Start of Material shown

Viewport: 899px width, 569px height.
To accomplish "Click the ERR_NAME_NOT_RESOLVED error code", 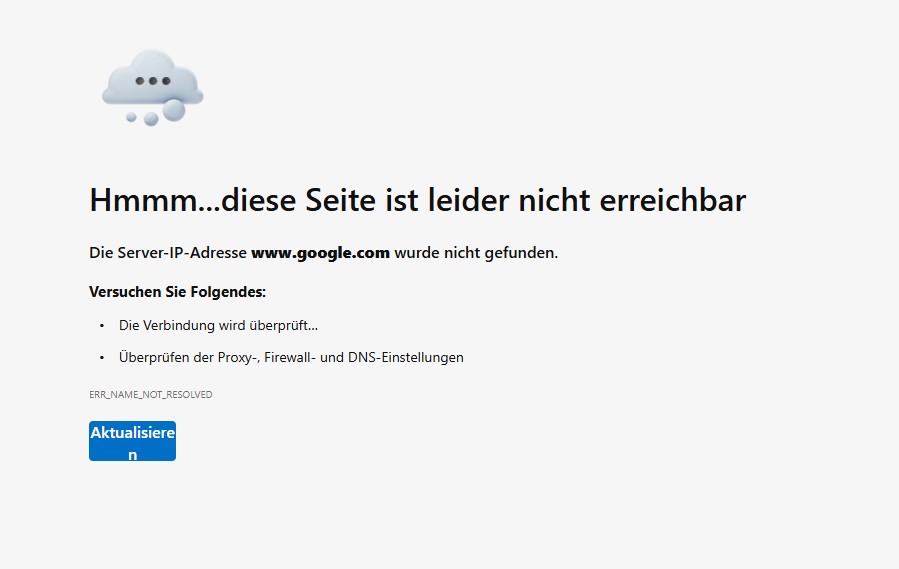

End of Material shown
Start of Material shown

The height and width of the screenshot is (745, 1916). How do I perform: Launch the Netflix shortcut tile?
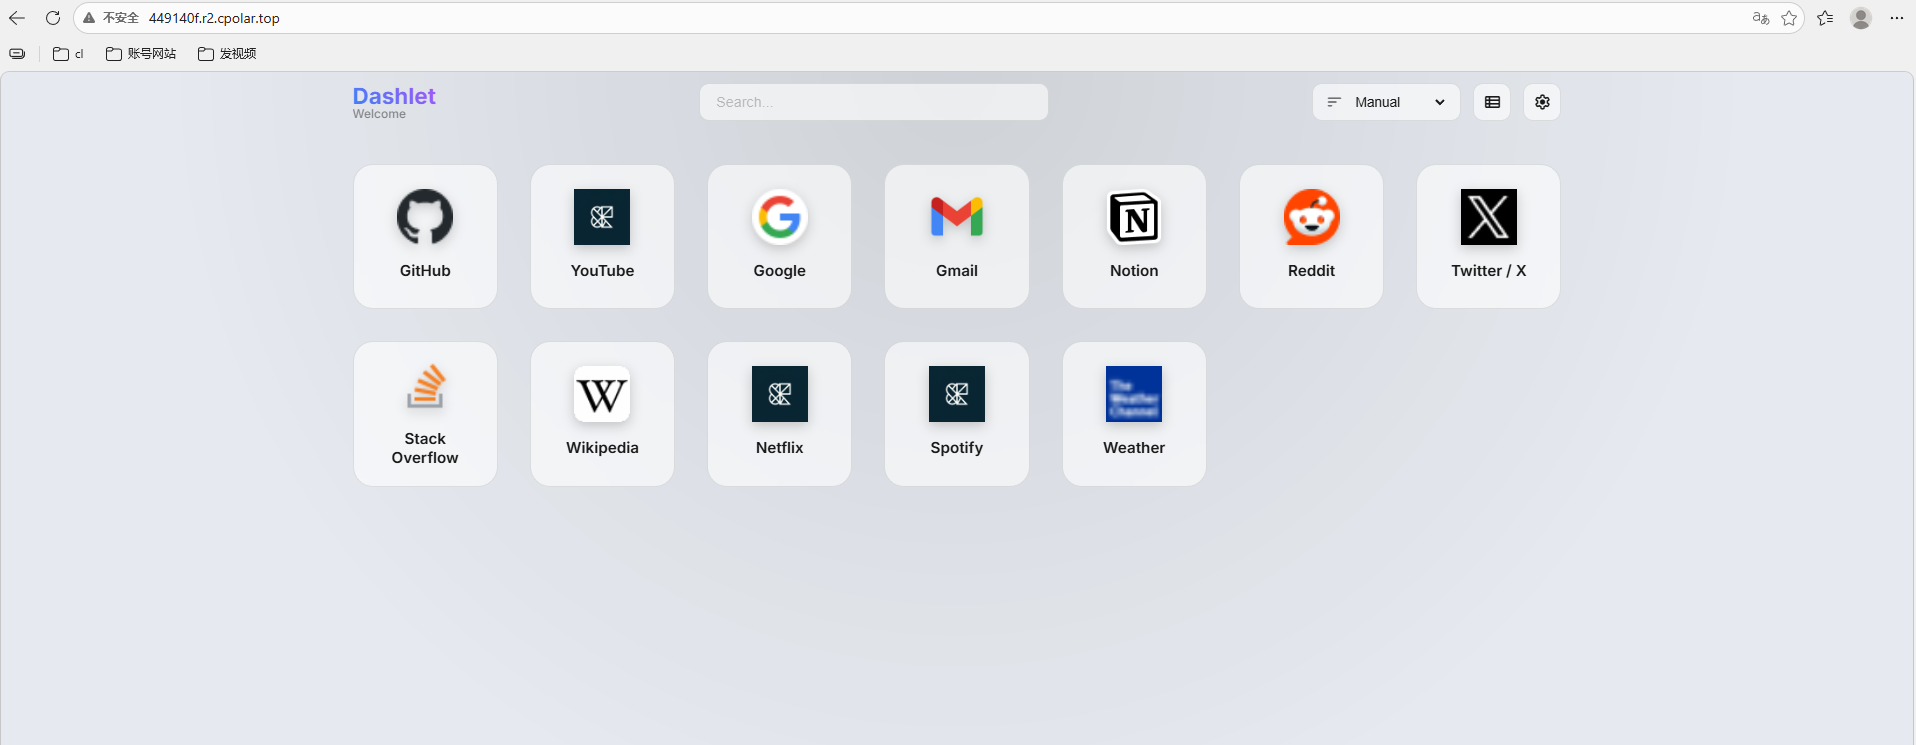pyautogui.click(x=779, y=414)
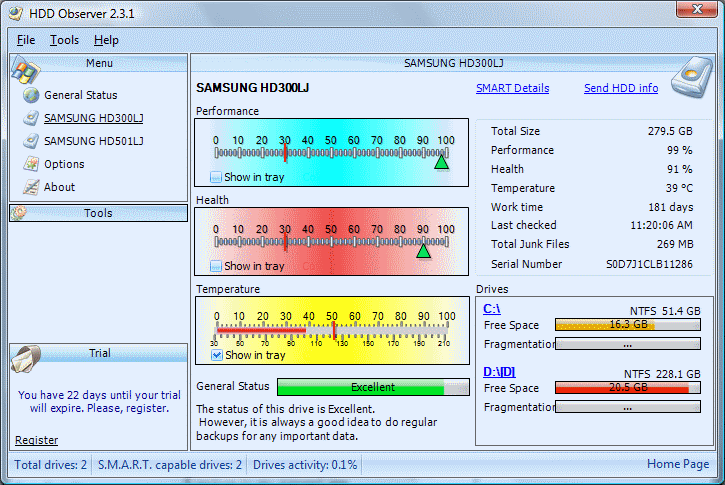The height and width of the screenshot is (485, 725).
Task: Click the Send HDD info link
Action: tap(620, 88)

End of Material shown

Exercise requirements:
Among the entries above, locate the line with "Viewport: 899px width, 569px height." and the line with "the ERR_NAME_NOT_RESOLVED error". Give those two lines and all lines between them again, exactly, leaving out the pictures.

Response to the exercise:
Viewport: 899px width, 569px height.
To accomplish "Click the ERR_NAME_NOT_RESOLVED error code", 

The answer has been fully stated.